Each value represents mean±S.E.M. and it is calculated as the percentage of the first KCl (45 mM)-induced contraction in the same ring. Vertical bars represent S.E.M. *p<0.001 compared with control.
Fig. 3

Effects of 20 min incubation with taurine (20, 40, 80 mM) on contractions induced by 5-HT (30 µM) in human radial artery preparations (n=6).

Each value represents mean±S.E.M. and it is calculated as the percentage of the first KCl (45 mM)-induced contraction in the same ring. Vertical bars represent S.E.M. *p<0.001, compared with control.
Fig. 4

Inhibitor effects of 20 min incubation with taurine (80 mM) on contractions induced by KCl (11, 22, 45, 68 mM) in human radial artery preparations (n=6).
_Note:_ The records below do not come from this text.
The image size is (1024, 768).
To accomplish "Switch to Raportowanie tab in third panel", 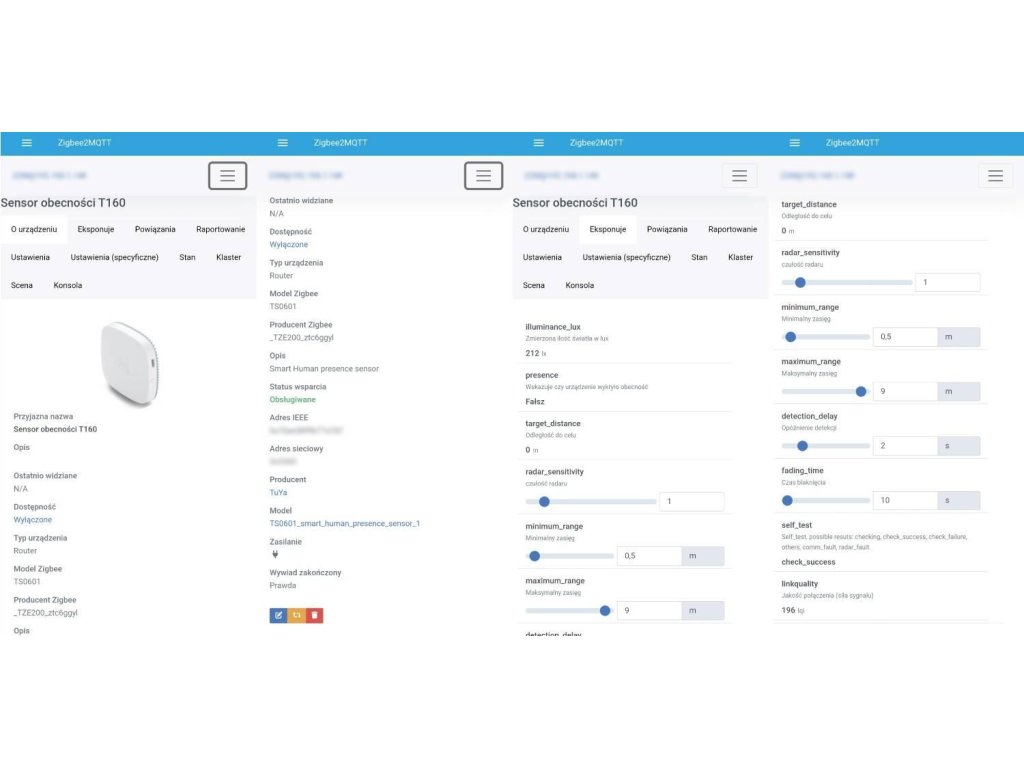I will click(x=732, y=229).
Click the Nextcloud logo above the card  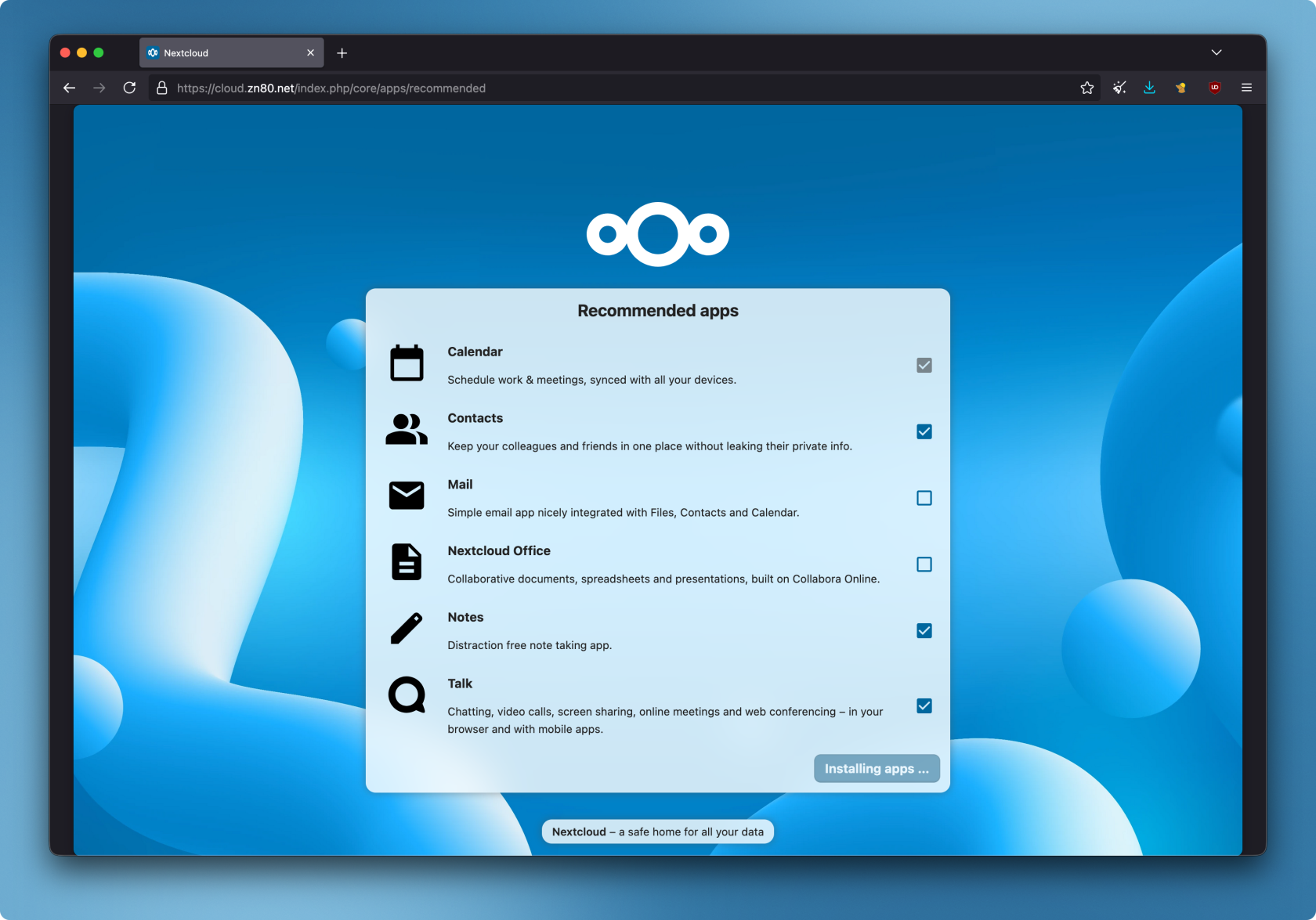(x=657, y=234)
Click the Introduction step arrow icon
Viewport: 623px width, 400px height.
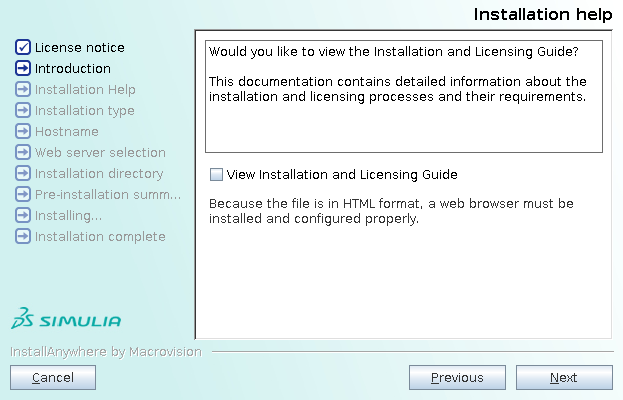23,68
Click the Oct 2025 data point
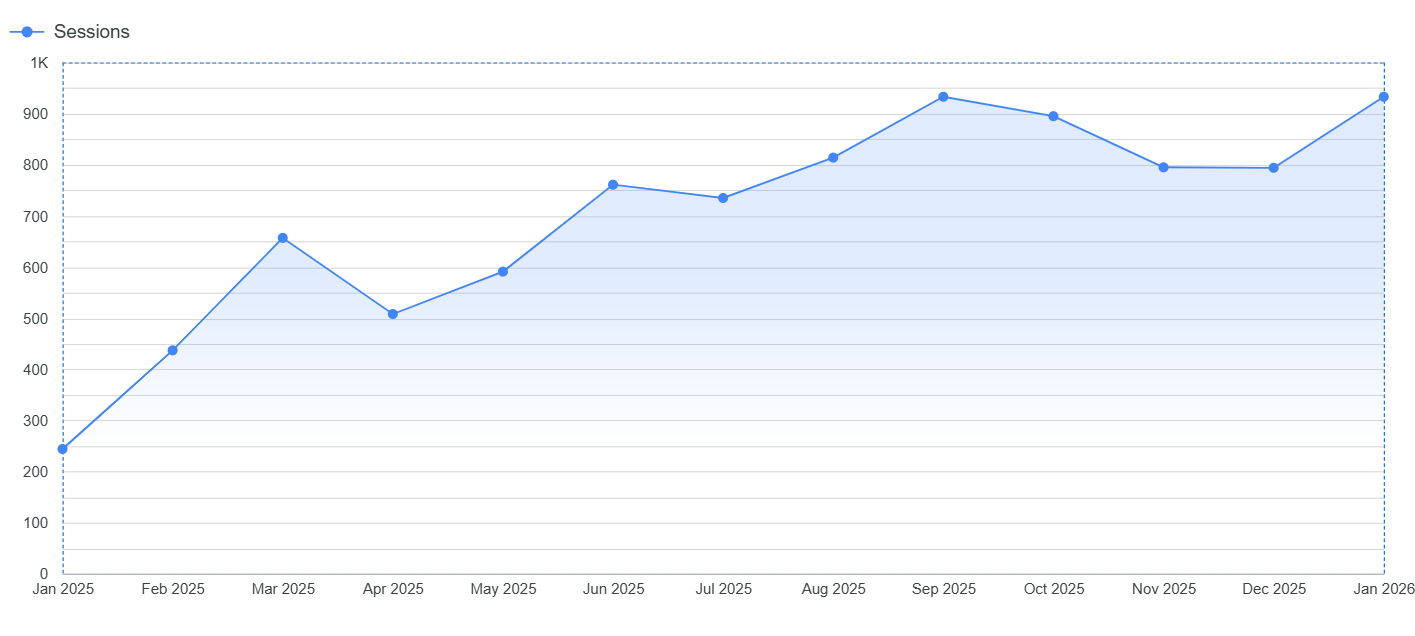Viewport: 1415px width, 636px height. coord(1053,116)
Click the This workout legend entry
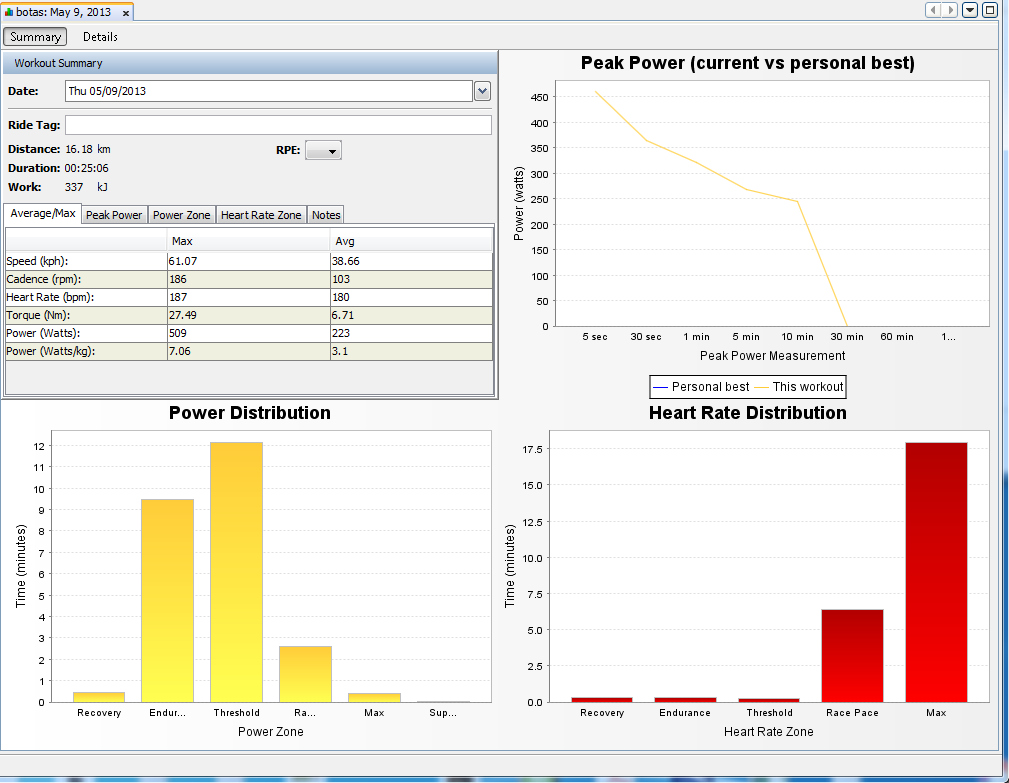Image resolution: width=1009 pixels, height=783 pixels. 799,387
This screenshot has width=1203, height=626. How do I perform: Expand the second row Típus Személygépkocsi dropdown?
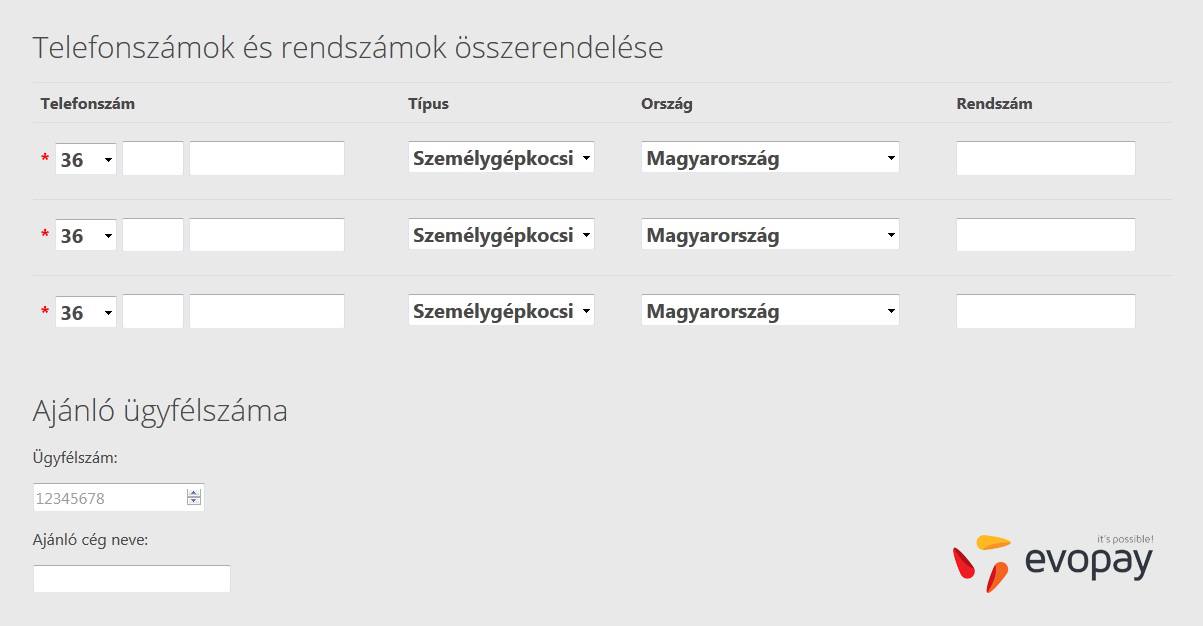(x=501, y=234)
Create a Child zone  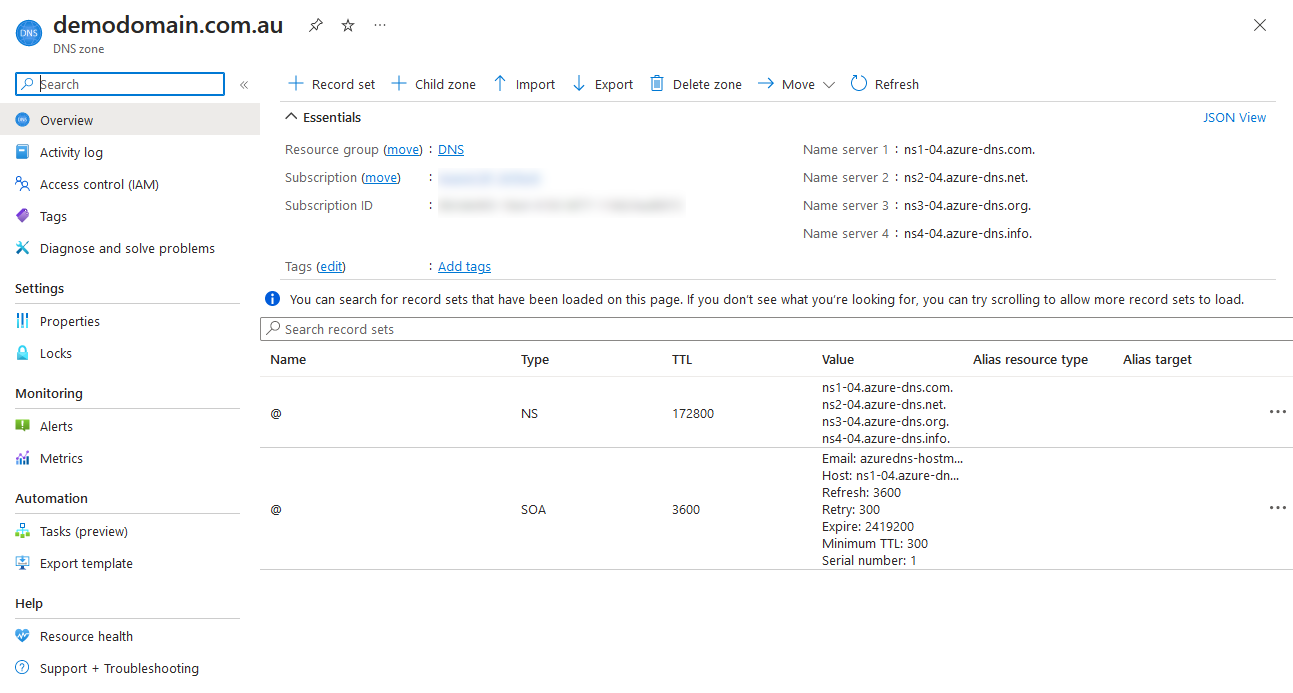(432, 84)
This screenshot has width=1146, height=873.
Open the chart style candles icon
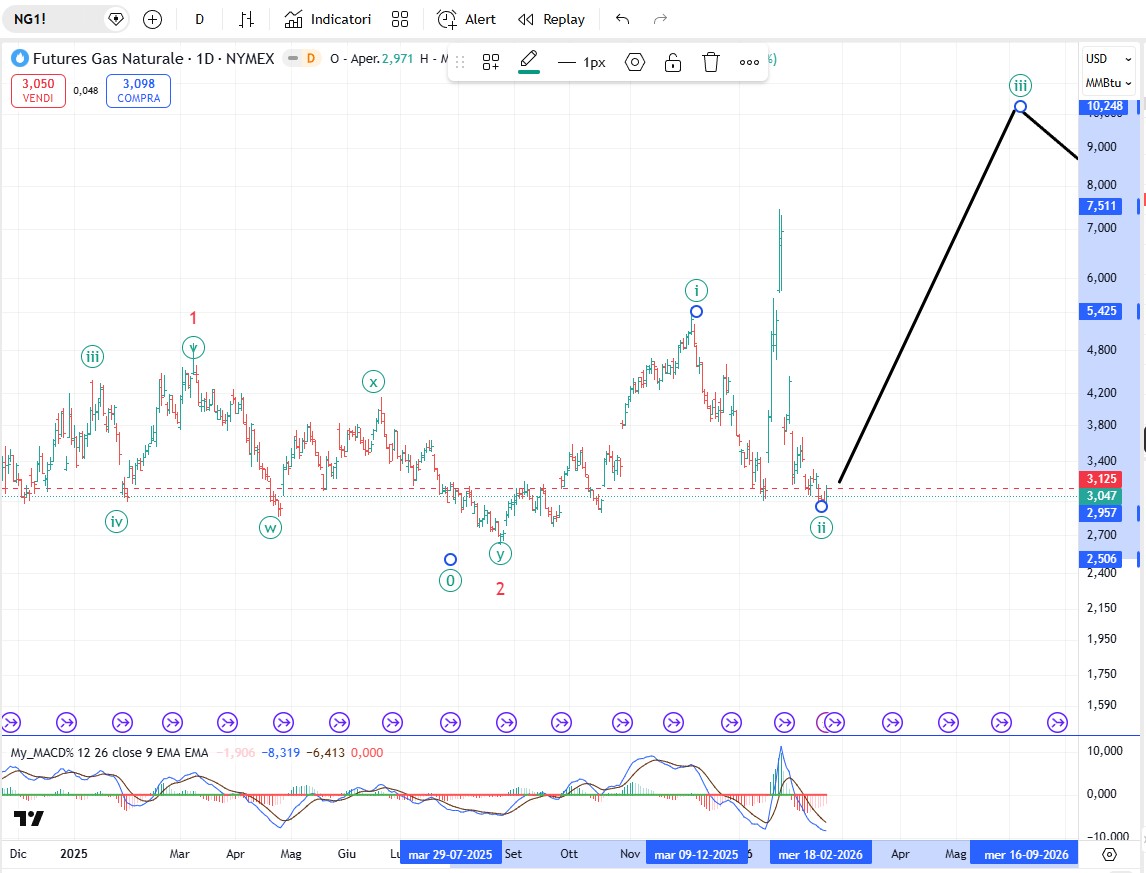246,19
Each value represents mean±S.E.M. and it is calculated as the percentage of the first KCl (45 mM)-induced contraction in the same ring. Vertical bars represent S.E.M. *p<0.001, compared with corresponding control.
Fig. 5

Inhibitor effects of 20 min incubation with taurine (20, 40, 80 mM) on contractions induced by CaCl2 (10−5 to 10−2 M) in human radial artery preparations (n=6).

Each value represents mean±S.E.M. and it is calculated as the percentage of the first KCl (45 mM)-induced contraction in the same ring. Vertical bars represent S.E.M. *p<0.001 compared with taurine (20, 40, 80 mM).
Fig. 6

Vasorelaxations to cumulative concentrations of taurine (20, 40, 80 mM) in human radial artery rings precontracted with 45 mM KCl in the presence of tetraethylammonium (TEA, 1 mM), 4-aminopyridine (4-AP, 1 mM), barium chloride (BaCl2, 30 µM) and glibenclamide (GLI, 10 µM).

Each value represents mean±S.E.M. and it is calculated as the percentage of the first KCl (45 mM)-induced contraction in the same ring (n=7~11). Vertical bars represent S.E.M. *p<0.01, **p<0.001 compared with corresponding control.


Author contributions K.G.U., E.K. and K.K. performed the isolated organ bath experiments; V.Y., M.S. and I.D. supervised and coordinated the study; K.G.U. and O.Y. wrote the manuscript.

CONFLICTS OF INTEREST The authors declare no conflicts of interest.